Last Week on My Mac: Help revised

There are times when we all need help with our Macs. Even back in those halcyon days, perhaps with System 7 or Snow Leopard, when our memories insist that everything was so much easier and amost instinctive, we had questions which were tricky to answer. Of course in those days, Apple provided copious documentation for users and developers. Its printed Inside Macintosh series was wonderfully written, beautifully designed, and almost comprehensive.

It’s just as well, because in the heyday of System 7, in the early 1990s, alternative resources were limited, and hardly anyone had access to the emerging web. Even when Snow Leopard was current, in 2009, we were more reliant on printed sources such as the major Mac magazines like the UK’s MacUser, than on what we could obtain from the web.

What has largely replaced printed books and magazines is at best a mixed bag, and often worse than useless. Apple now produces few coherent or systematic accounts of anything about macOS. What it does publish online are generally short notes addressing specific issues. Compare these articles with the volumes of Inside Macintosh, for example, or a feature in a printed Mac magazine, and the contrast is stark. If your attention span is measured in a few minutes at most, you might find Apple’s notes suitably brief, but for most of us they bring little understanding and are barely adequate.

Beyond those notes, we rely on search engines which have no interest in, nor metric for, quality of information. You’re more likely to discover commercial or sponsored sites trying to get you to buy a Mac housekeeping app, with incorrect or out of date recommendations, than anything accurate or current.

The Mac is now in the midst of a documentation crisis. Apple’s headlong rush to change so much in macOS (and its other operating systems) every year is supported by a huge number of engineers, but its output of documentation has steadily fallen.

Its new file system, APFS, which was released more than two years ago, is addressed by just a handful of articles spread across Disk Utility’s Help and a few support notes. Its reference documentation is woefully incomplete and hasn’t been updated for nine months. Information for users about Catalina’s new boot volume layout is similarly almost absent, and there’s no official roadmap showing the new directory hierarchy at all.

Commentators continue to criticise Apple for the many bugs which remain unfixed in existing parts of macOS, and their augmentation by new bugs introduced in recent changes, which they argue is increasing Apple’s ‘technical debt‘. What few consider is the growing documentation debt which Apple has created and is accelerating with every new release of macOS.

A serious example of this are the changes which have been made to Safe mode in Catalina. According to Apple’s sole support note, last revised over two years ago, about this major diagnostic and troubleshooting tool in macOS, starting up in Safe mode “verifies your startup disk and attempts to repair directory issues, if needed”.

In Mojave, this appears to be the case. Anyone making Time Machine backups, or using another scheme which creates APFS snapshots, will have to wait maybe over half an hour for fsck_apfs to work steadily through verifying every snapshot, just as happens when you use Disk Utility’s First Aid to check an APFS volume when running in normal user mode.

Try booting in Safe mode in Catalina, and your Mac starts up almost as quickly as in normal mode, as that doesn’t happen any more. As I have concluded here, Catalina changes the way that Safe mode works, but Apple hasn’t reflected that in its documentation. Neither has Apple noted the protracted boot phase required to check existing snapshots in Mojave.

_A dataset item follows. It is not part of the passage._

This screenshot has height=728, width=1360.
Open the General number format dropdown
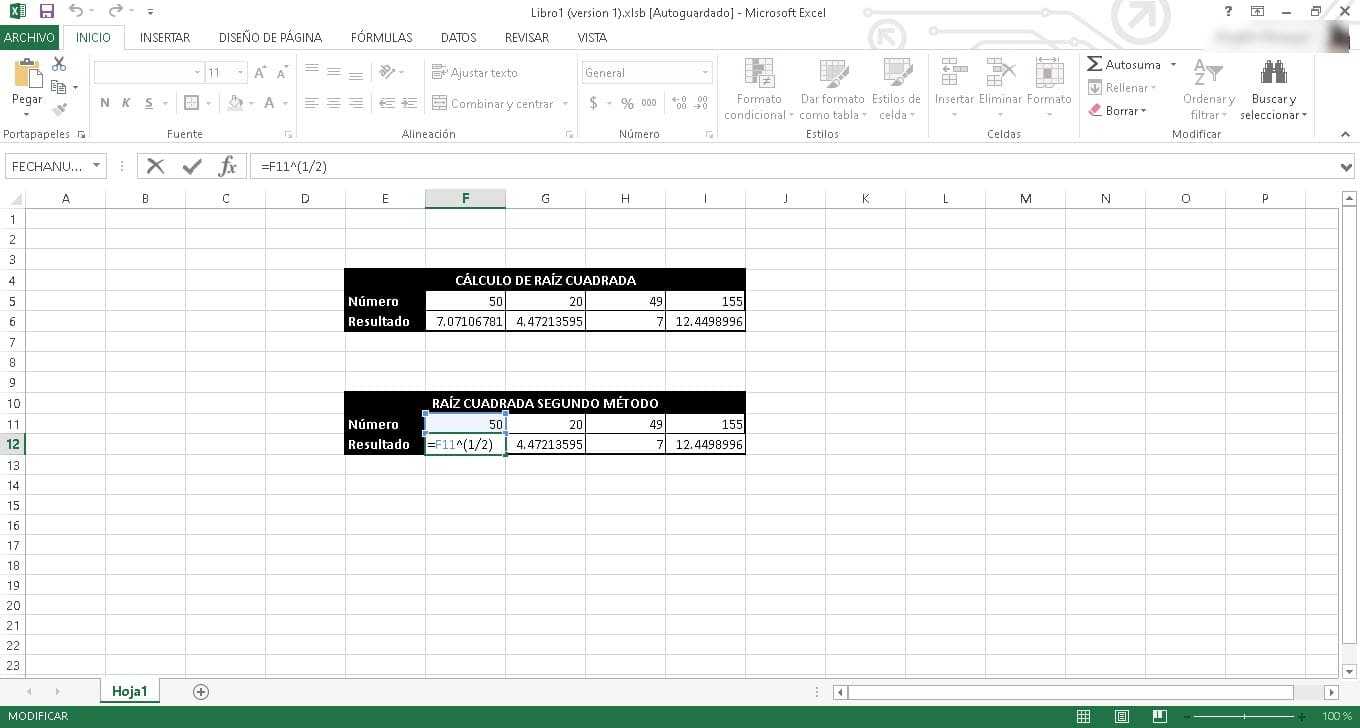coord(705,72)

Since I started this blog almost five years ago, I have tried to include an eclectic range of articles covering macOS and Macs more generally. These cover a broad range of topics for as wide an audience as I can manage. Among them are many tackling basic concepts and problems, and you may have noticed that I have recently been publishing quite a few of these, for instance explaining how apps work and run, another of Apple’s blind spots.

In some cases, I’m updating old articles, which I first wrote in the period 2015-2017. Reading back through those, it’s amazing how much has changed since then in most of macOS, and Macs themselves. No models had T2 chips, whereas today the only new Macs you can buy which don’t are iMacs. The only file system was the venerable HFS+, and Time Machine had changed little for some years. There was essentially nothing by way of privacy protection, and many apps were still completely unsigned.

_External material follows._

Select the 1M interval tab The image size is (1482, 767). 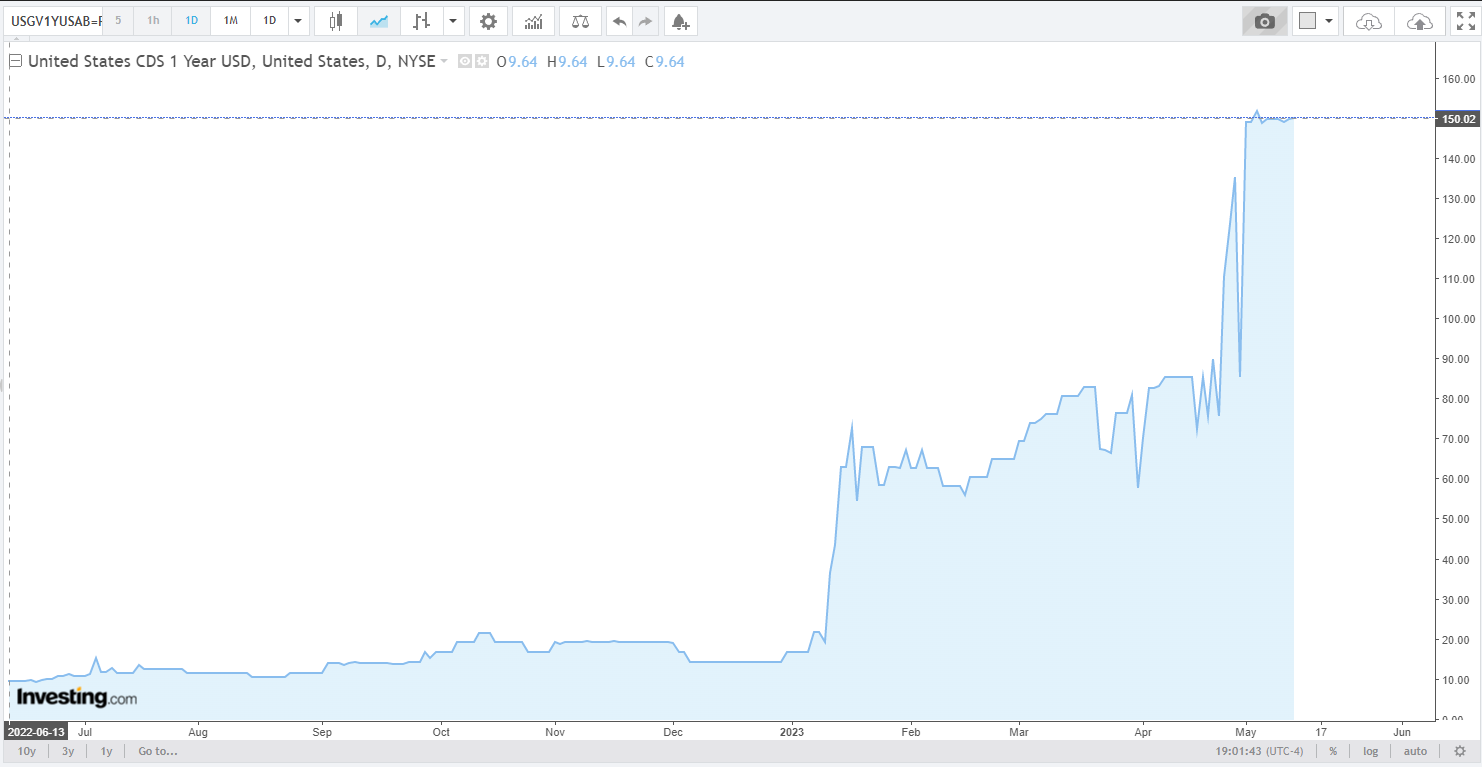click(231, 20)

If you find these updated articles of little interest, I apologise: I am still researching, writing and publishing here articles covering new and more technical issues in depth, such as my current series looking inside Catalina’s new RunningBoard subsystem and Catalyst apps. But the documentation crisis has now reached the stage where even basic user procedures are detailed incorrectly. No wonder so many Mac users seem to be floundering around in the dark.